:: Task brief ::
Everything in the entries is to be written out exactly, except for the pictures.

:: Task material ::
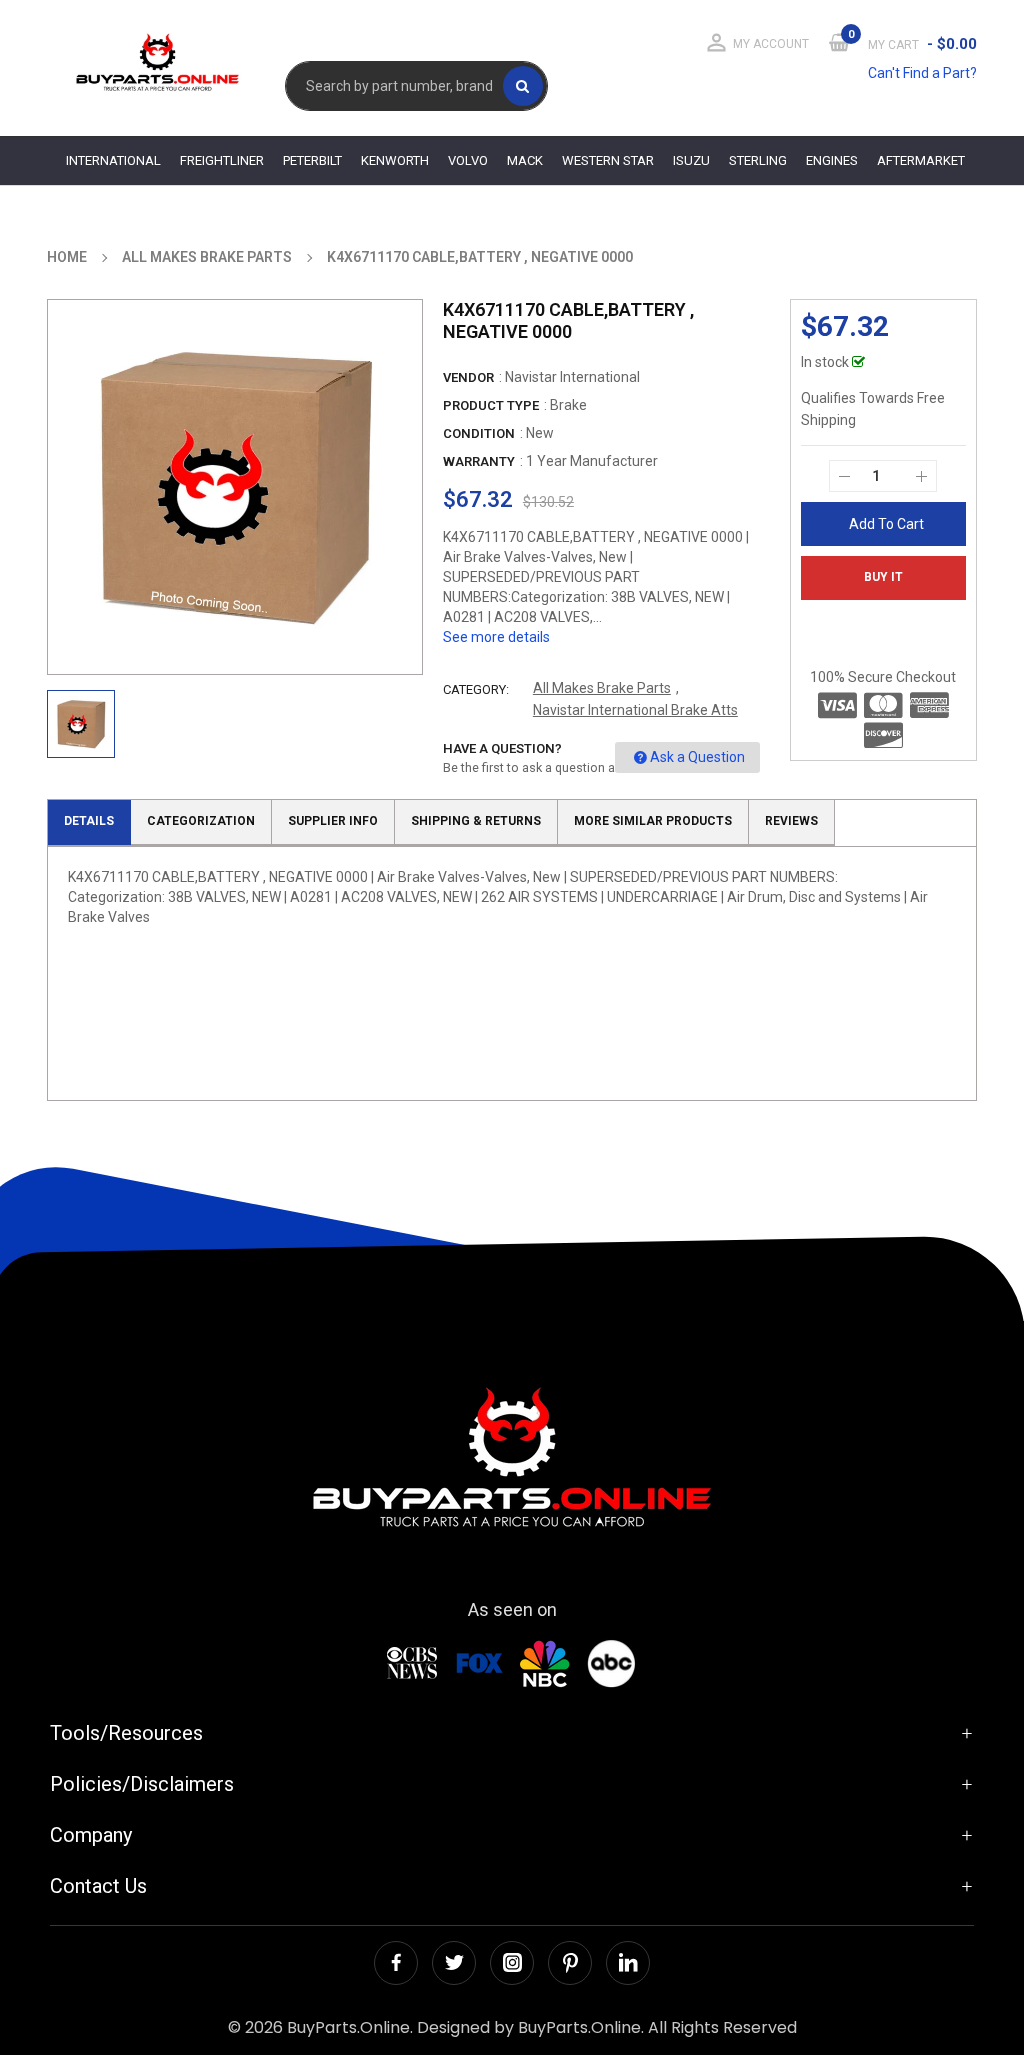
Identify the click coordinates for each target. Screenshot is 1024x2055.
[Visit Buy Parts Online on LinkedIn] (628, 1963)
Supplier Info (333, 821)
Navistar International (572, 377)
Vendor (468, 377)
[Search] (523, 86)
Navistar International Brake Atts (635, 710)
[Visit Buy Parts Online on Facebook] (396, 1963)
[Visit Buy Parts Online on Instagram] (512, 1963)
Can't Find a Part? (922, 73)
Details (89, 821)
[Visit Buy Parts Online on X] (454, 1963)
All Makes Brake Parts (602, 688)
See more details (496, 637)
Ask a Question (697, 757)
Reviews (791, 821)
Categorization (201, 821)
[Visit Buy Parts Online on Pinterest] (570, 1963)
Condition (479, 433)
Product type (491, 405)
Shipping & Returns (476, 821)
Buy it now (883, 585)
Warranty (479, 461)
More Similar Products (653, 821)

:: Exercise solution ::
Identify the click coordinates for each target. Screenshot is 1024x2055.
[Visit Buy Parts Online on LinkedIn] (628, 1963)
Supplier Info (333, 821)
Navistar International (572, 377)
Vendor (468, 377)
[Search] (523, 86)
Navistar International Brake Atts (635, 710)
[Visit Buy Parts Online on Facebook] (396, 1963)
[Visit Buy Parts Online on Instagram] (512, 1963)
Can't Find a Part? (922, 73)
Details (89, 821)
[Visit Buy Parts Online on X] (454, 1963)
All Makes Brake Parts (602, 688)
See more details (496, 637)
Ask a Question (697, 757)
Reviews (791, 821)
Categorization (201, 821)
[Visit Buy Parts Online on Pinterest] (570, 1963)
Condition (479, 433)
Product type (491, 405)
Shipping & Returns (476, 821)
Buy it now (883, 585)
Warranty (479, 461)
More Similar Products (653, 821)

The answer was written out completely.